Reputation: 246
I am trying to optimise my computation for the eigenvalue/vectors of a tridiagonal matrix. My code currently takes about 30s to run and I need it to run much faster, at around 1s. I am currently using the scipy.sparse.linalg.eigsh method for finding the eigenvalue/vectors but I believe that there should be other ways which are much faster. I will post my code below so it is a little easier to see what I am trying to do. Any suggestions are greatly welcome and if there is anything unclear please let me know.
H = (dx**-2)*diags([-1, 2, -1], [-1, 0, 1], shape=(N, N))
H = sp.lil_matrix(H)
H[0,0]=0.5*H[0,0]
H[N-1,N-1]=0.5*H[N-1,N-1]
lam, phi = eigsh(H, 400, which="SM")
Upvotes: 2
Views: 377
Reputation: 150977
You're unlikely to find a simple way to speed up this calculation by 30x. As you can see from the timings in this post, even Google's impressively optimized jax
library only manages a bit less than a 3x speedup over the base SVD implementation in scipy
. Since SVD is equivalent to eigsh
for symmetric matrices, we can expect that the speedup for eigsh
will be about the same at best.
So even Google can't speed this calculation up that much, at least in the traditional way.

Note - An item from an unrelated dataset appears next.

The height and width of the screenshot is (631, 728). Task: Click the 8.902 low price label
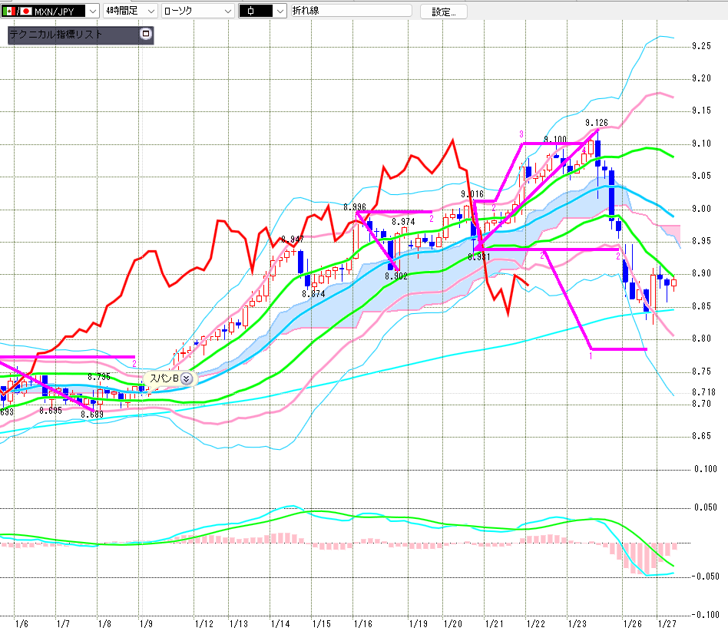click(396, 276)
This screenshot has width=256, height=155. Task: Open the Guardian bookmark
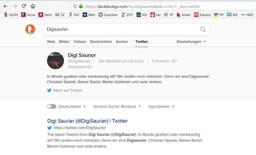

However, for very large, sparse matrices, there are specialized stochastic algorithms that can speed things up by much larger factors under the right circumstances. One of them has an sklearn
implementation: sklearn.utils.extmath.randomized_svd. (I believe it's based on the algorithm described here, and it may also be the same as sklearn.decomposition.TruncatedSVD
when algorithm='randomized'
.)
Here's a slightly modified version of your example, showing how to use it:
from scipy.sparse import diags, lil_matrix
from scipy.sparse.linalg import eigsh
from sklearn.utils.extmath import randomized_svd
N = 3200
k = 400
dx = 1.0
H = (dx**-2)*diags([-1, 2, -1], [-1, 0, 1], shape=(N, N))
H = lil_matrix(H)
H[0, 0] = 0.5*H[0, 0]
H[N-1, N-1] = 0.5*H[N-1, N-1]
# lam, phi = eigsh(H, k, which="SM")
U, s, V = randomized_svd(H, k)
Here, s
contains the singular values (equivalent here to eigenvalues), and U
and V
contain the singular vectors (equivalent here to eigenvectors). In theory, if H
is a symmetric matrix, U
should be the same as V.T
. I didn't find that to be the case for this example, which puzzles me a bit... but I'm going ahead and posting this anyway, because this does in fact run in about a second, and so might be a solution for you.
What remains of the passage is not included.